Kim Jin Won, Seo Hong Seog, Suh Soon Yong, Choi Cheol Ung, Kim Eung Ju, Rha Seung-Woon, Park Chang Gyu, Oh Dong Joo
Cardiovascular Center, Korea University Guro Hospital, Seoul, Republic of Korea.
Clin Cardiol. 2008 May;31(5):211-6. doi: 10.1002/clc.20143.
Lipoprotein(a) (Lp[a]) is known to inhibit the fibrinolysis system and promote thrombus formation.
We retrospectively investigated the influences of Lp(a) on infarct-related artery patency in the early phase of acute myocardial infarction (AMI).

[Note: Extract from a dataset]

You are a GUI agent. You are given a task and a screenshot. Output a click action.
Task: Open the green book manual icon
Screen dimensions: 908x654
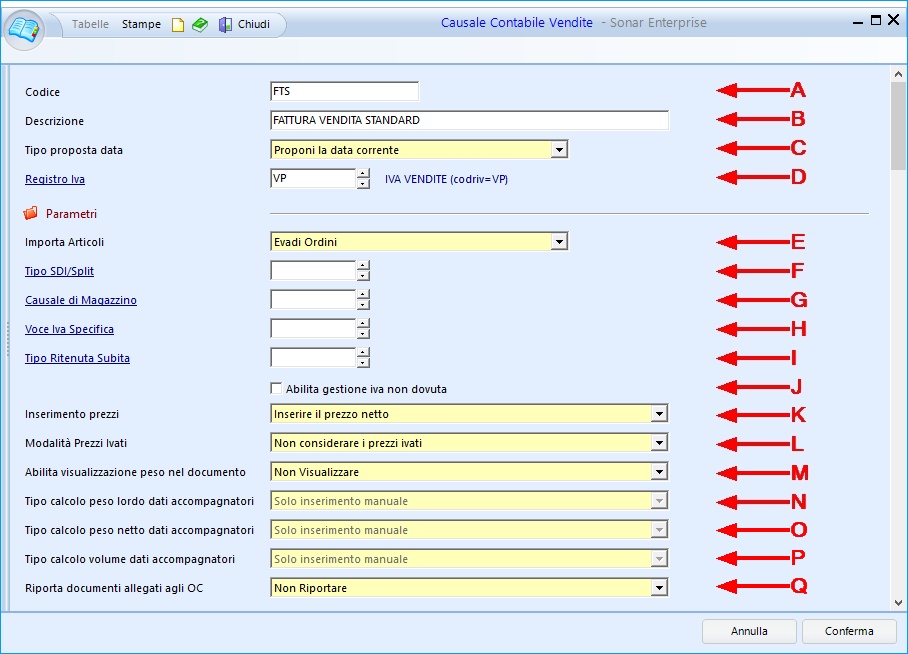click(200, 25)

In 144 patients with ST-segment elevation, myocardial, coronary angiography (CAG) was performed within 12 h of the onset of symptoms. Subjects were divided into 2 groups according to the thrombolysis in myocardial infarction (TIMI) grade, Group I (TIMI 0-1, n = 94) versus Group II (TIMI 2-3, n = 50). The Gensini score and 0- to 3-vessel disease score estimated the severity and extent of coronary artery disease (CAD), respectively. Lp(a), lipid profile and c-reactive protein (CRP) were measured before any medications including thrombolytics were given.
The Lp(a) level was higher in Group I than in Group II. There was a weak correlation between Lp(a) level and Gensini score. By multivariate logistic regression analysis, a Lp(a) level was a predictor of infarct-related artery patency in the early phase of AMI. There were no significant differences in the location of the infarct-related arteries, extent of CAD, time from pain to CAG, number of risk factors, and hs-CRP values between the 2 groups.
The Lp(a) level was significantly higher in patients with persistent occlusion compared with those with spontaneous recanalization of infarct-related arteries in the early phase of AMI.
已知脂蛋白(a)[Lp(a)]可抑制纤维蛋白溶解系统并促进血栓形成。
我们回顾性研究了Lp(a)对急性心肌梗死(AMI)早期梗死相关动脉通畅情况的影响。
对144例ST段抬高型心肌梗死患者在症状发作12小时内进行冠状动脉造影(CAG)。根据心肌梗死溶栓(TIMI)分级将受试者分为2组,I组(TIMI 0-1,n = 94)和II组(TIMI 2-3,n = 50)。Gensini评分和0至3支血管病变评分分别评估冠状动脉疾病(CAD)的严重程度和范围。在给予包括溶栓药物在内的任何药物之前,测量Lp(a)、血脂谱和C反应蛋白(CRP)。
I组的Lp(a)水平高于II组。Lp(a)水平与Gensini评分之间存在弱相关性。通过多因素逻辑回归分析,Lp(a)水平是AMI早期梗死相关动脉通畅情况的预测指标。两组在梗死相关动脉的位置、CAD范围、疼痛至CAG的时间、危险因素数量和hs-CRP值方面无显著差异。
与AMI早期梗死相关动脉自发再通的患者相比,持续性闭塞患者的Lp(a)水平显著更高。